In response to rumours earlier that schools not receiving norms and standards money in time would lack funding to print the exam papers Rasila said all papers were printed by the exam section at the departmental head office and distributed to schools via the circuit offices.
This was however refuted by some schools which said they received only one copy of the exam paper and had to make copies themselves. Polokwane Observer phoned a number of schools in urban and rural areas who talked on condition of anonymity. The first deep rural school phoned said they were writing the English additional language exams and had not heard about a change in exam timetables. Some schools said they had to send learners home after getting the instruction to write the subject on Friday, while others said learners just had to hang around at school waiting for their parents to fetch them or to write another subject the afternoon. One school said the learners could not be inconvenienced while they had prepared to write examinations, thus back-up exam papers were supplied and the learners wrote their exams as scheduled, also on Wednesday and Thursday. “It’s a circus” a representative of one of the schools said. Another principal said he did not know how rural non-fee schools could make copies of all the exam papers. Another school said they have long since asked permission to schedule their own timetables and was not inconvenienced at all by any changes. Some schools in the city were, according to information, asked to copy thousands of exam papers for the department, but could not oblige due to a lack of budget.
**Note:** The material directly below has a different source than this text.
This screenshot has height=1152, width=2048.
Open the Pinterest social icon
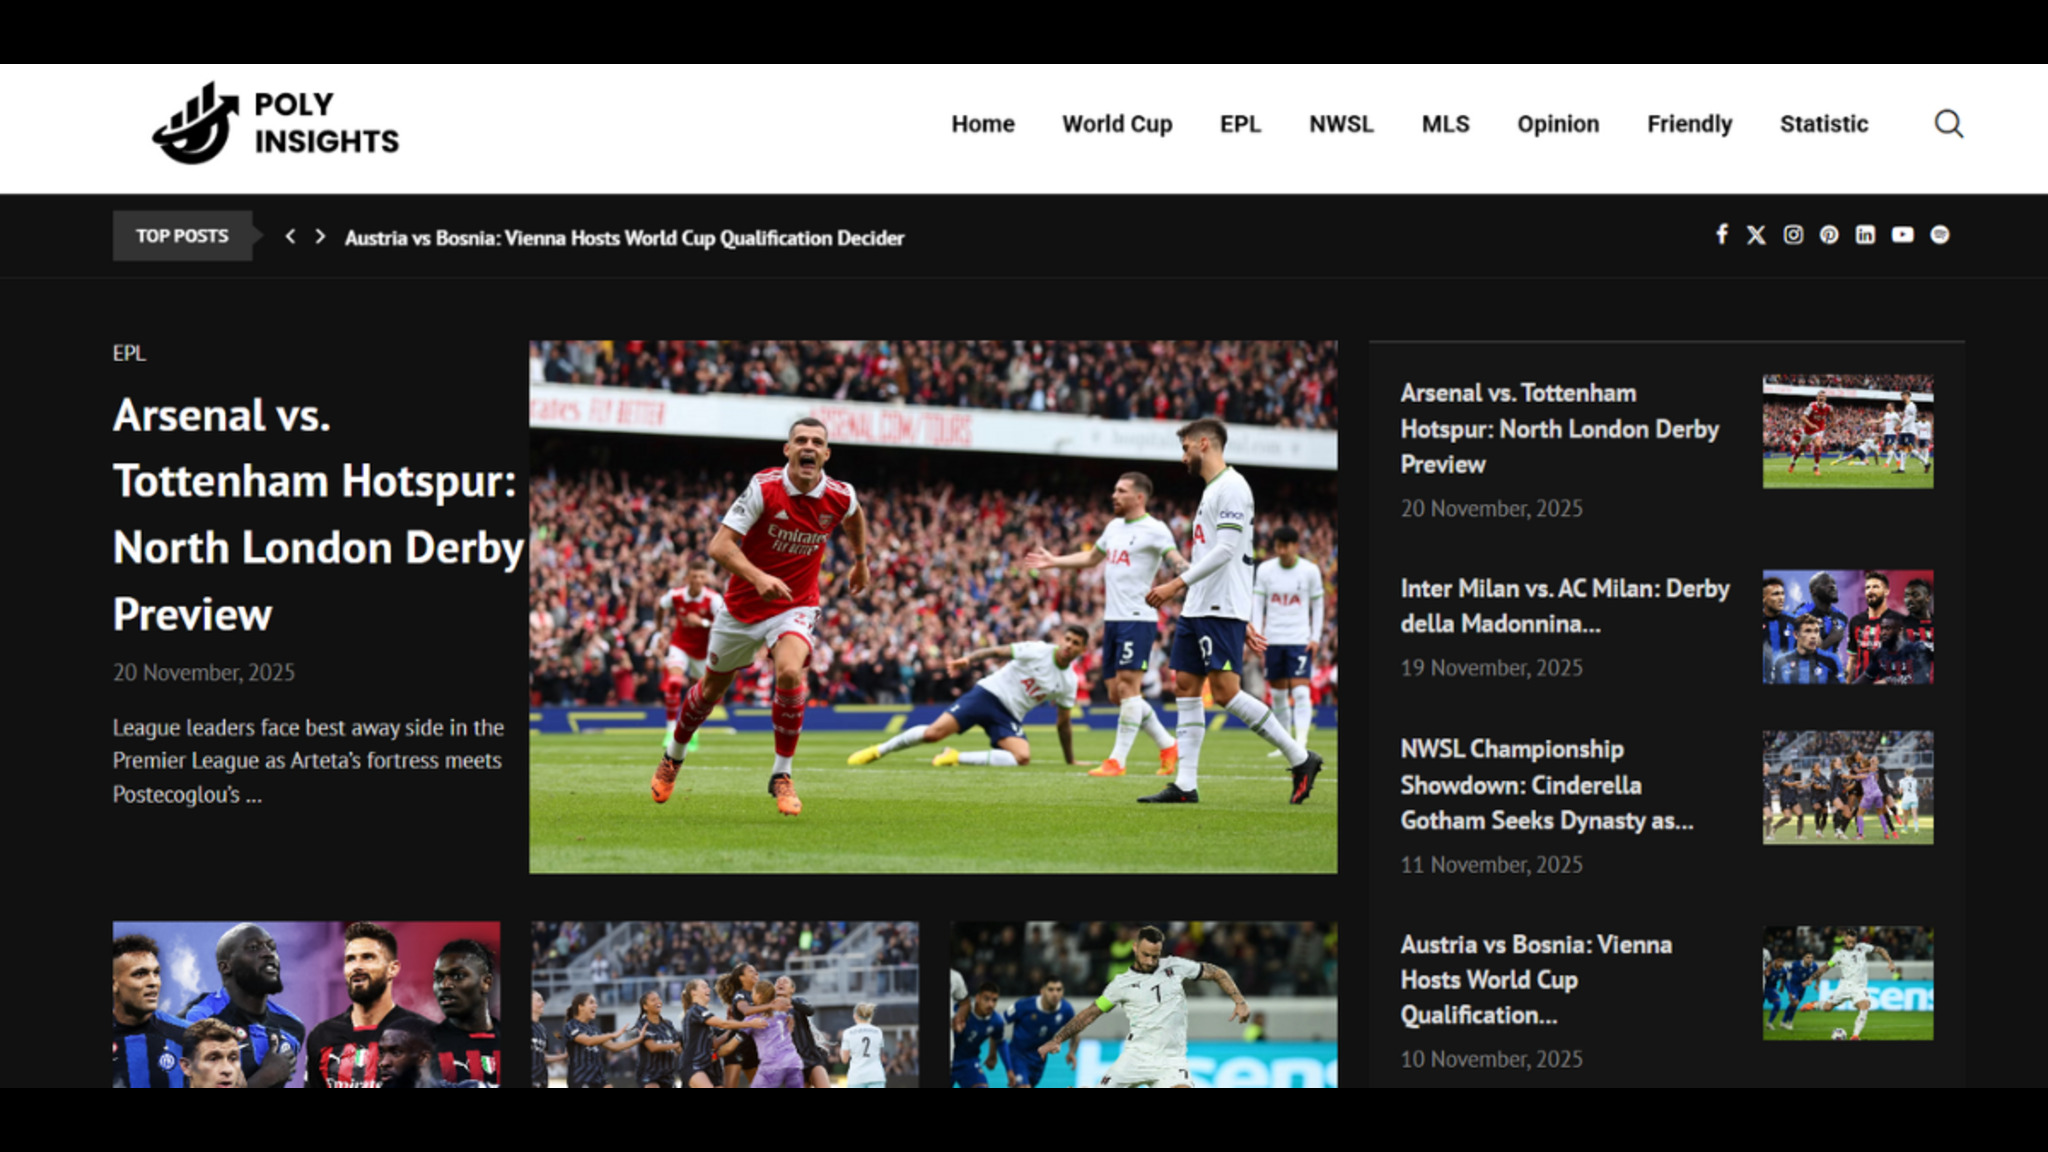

Phuti Seloba, Provincial Spokesperson said now was the time to take hands and work with the Department of Education. “It is not time to point fingers.” he said, calling for cooperation. He said some schools dragged their feet as they already knew over the weekend that they should have made copies. He said the situation was “depressing”.
“Revised exam rosters and further instructions have been sent to the districts to send to the circuits for sending it to schools,” Rasila said yesterday (Wednesday) and added that it will not happen again.